STRATHCLYDE This loosely organized kingdom was located in what is now southwestern Scotland and Northwestern England. Its center was in Ayrshire, at the present-day city of Dumbarton. Situated as it was between Scotland and Cumbria, it retained aspects of both Gaelic and Cymric culture. Its capital destroyed in 870 by Vikings, it fell under Scottish suzerainty in the 10th century, but regained independence for a 55 year period after 962. The penultimate King, Duncan (the murdered sovereign in Shakespeare's Macbeth), gained the Kingdom of Strathclyde as a fief of the Kingdom of Scotland at the demise of the last native king, With his succession to the Scottish throne in 1034, Strathclyde was permanently associated with Scotland.


STRATHEARNA region of east-central Scotland within southern Perthshire, northwest of Fife along the Earn River and adjacent to the western end of the Firth of Tay.

STRATHNAVER (Laird Reay:
 Scots Gaelic: Srath Nabhair)
The fertile strath of the River Naver, a famous salmon river that flows from Loch Naver to the north coast of Scotland.
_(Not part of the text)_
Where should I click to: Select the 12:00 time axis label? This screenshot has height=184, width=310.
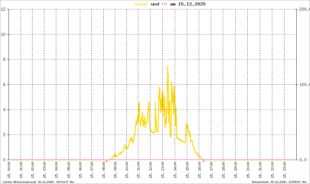pos(151,170)
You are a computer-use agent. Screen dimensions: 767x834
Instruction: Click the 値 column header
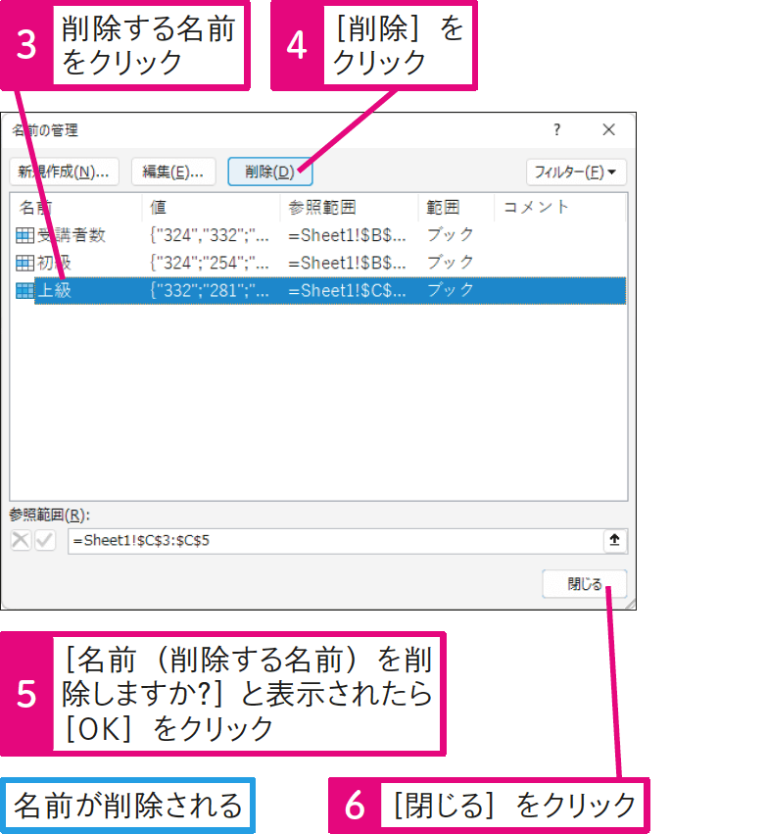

The term has a broader use as the name of an ancient province also known as the Reay Country, once controlled by the Clan Mackay and extending over most of northwest Sutherland. The clan chief of Clan Mackay has from early times been designated "of Strathnaver". The chief was also from early times seated at Varrich Castle but later moved to Tongue House in Tongue, Highland. The area has traditionally been associated with Clan Mackay but was coveted by the Earls of Sutherland for many centuries before they finally bought it from the Mackay clan chief Lord Reay early in the 18th century. In 1230 the title Lord Strathnaver was created as a courtesy title for the heir to the earldom.


STRATHSPEY (
Scots Gaelic, Srath Spè) A district in northern Scotland, eastern Moray along the valley of the Spey River, south of Elgin. The region is a center of  the whiskey industry, with an abundant supply of single-malt distilleries in the area.


SUTHERLAND In the far north, it is named as it is (derived from the Old Norse Sudrland - Southland) from the perspective of the rulers of Orkney, as it lies just to the south of Caithness, on the mainland.  The Earls (now Dukes) of Sutherland are also the chieftains of the Scottish clan bearing the same name. Traditionally they were blood enemies of the Sinclairs of Caithness, and were closely allied with Clan Murray of northeastern Scotland, who were also descended from the same Flemish house.